* BEGIN RECORDS FOR THIS EXERCISE *

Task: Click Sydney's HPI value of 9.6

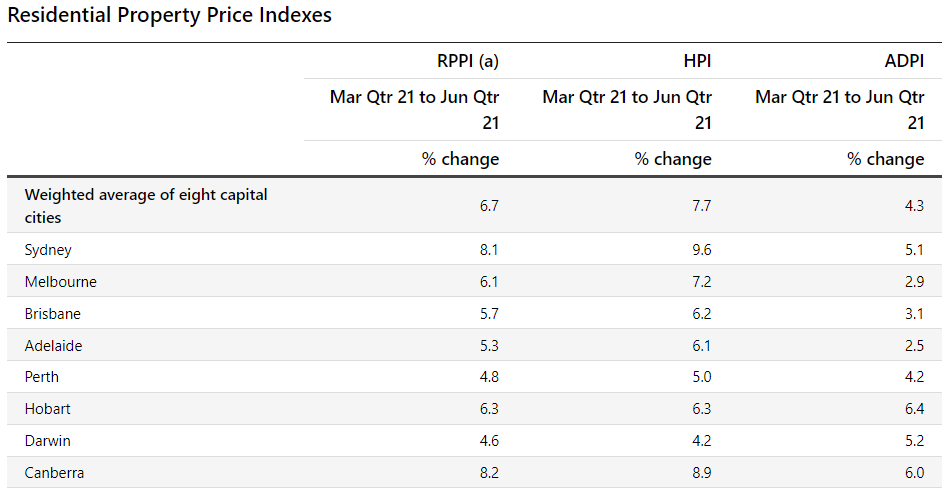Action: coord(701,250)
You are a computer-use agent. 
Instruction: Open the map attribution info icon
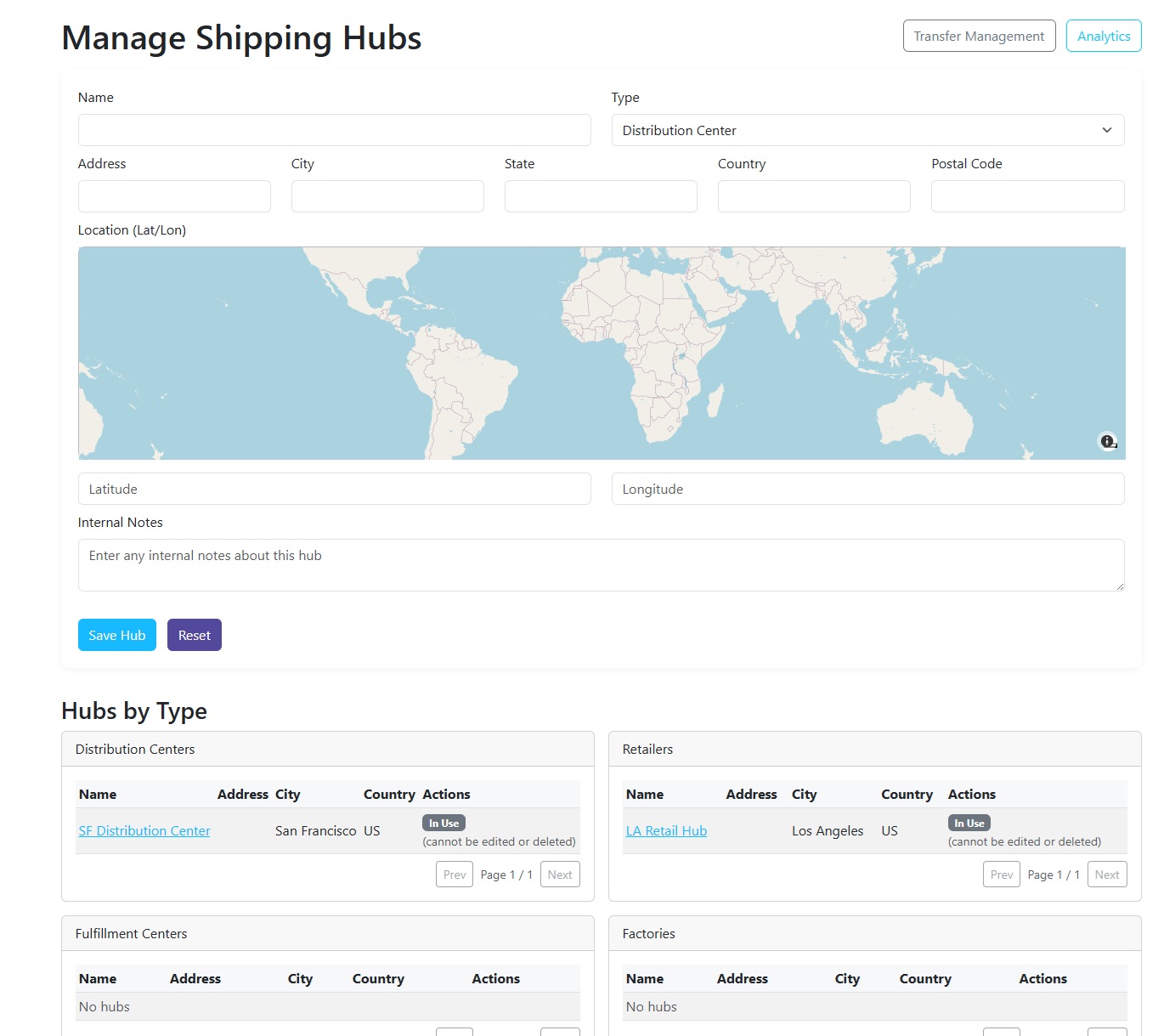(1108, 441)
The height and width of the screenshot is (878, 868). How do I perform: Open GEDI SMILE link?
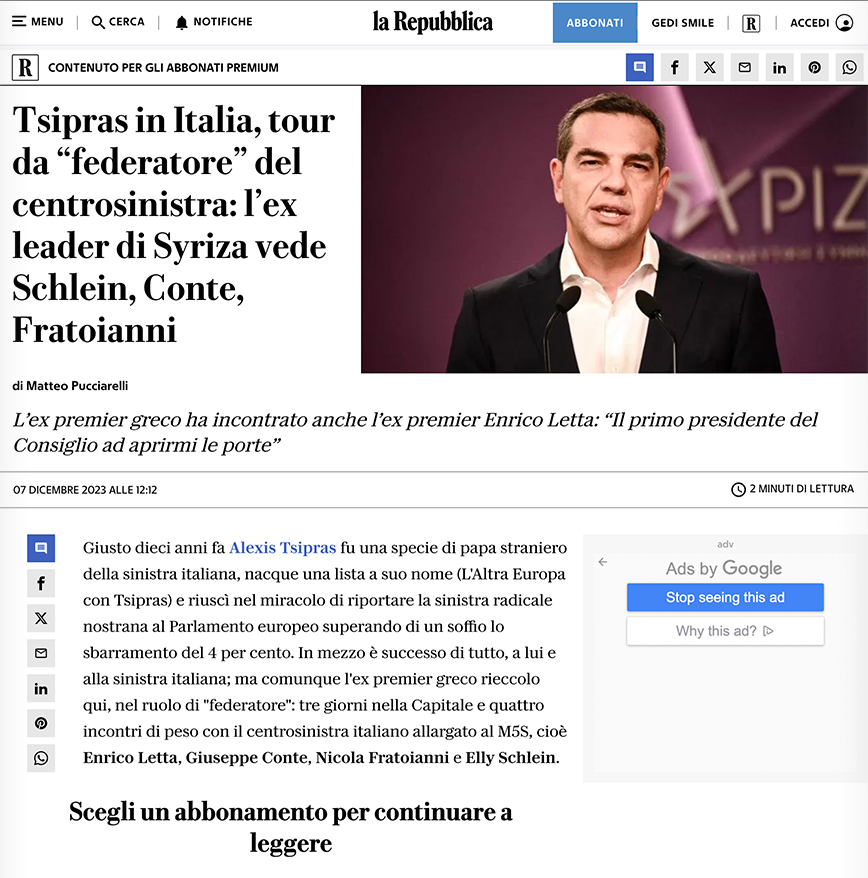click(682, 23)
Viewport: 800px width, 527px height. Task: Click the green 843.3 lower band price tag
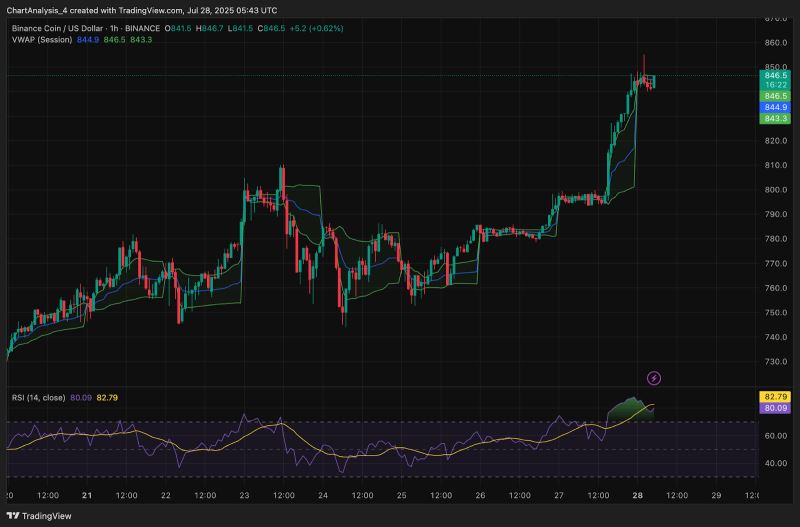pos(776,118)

* END RECORDS FOR THIS EXERCISE *

[AIM]: Please rewrite all the records above, replacing "Open" with "Select" wherever it appears and keeping everything else unchanged. Omit the pictures.

[SOLUTION TO THE PROBLEM]:
Task: Click Sydney's HPI value of 9.6

Action: coord(701,250)
You are a computer-use agent. 
Instruction: Select the map attribution info icon
(1108, 441)
The height and width of the screenshot is (878, 868). How do I perform: Select GEDI SMILE link?
click(682, 23)
Viewport: 800px width, 527px height. Task: Click the green 843.3 lower band price tag
pos(776,118)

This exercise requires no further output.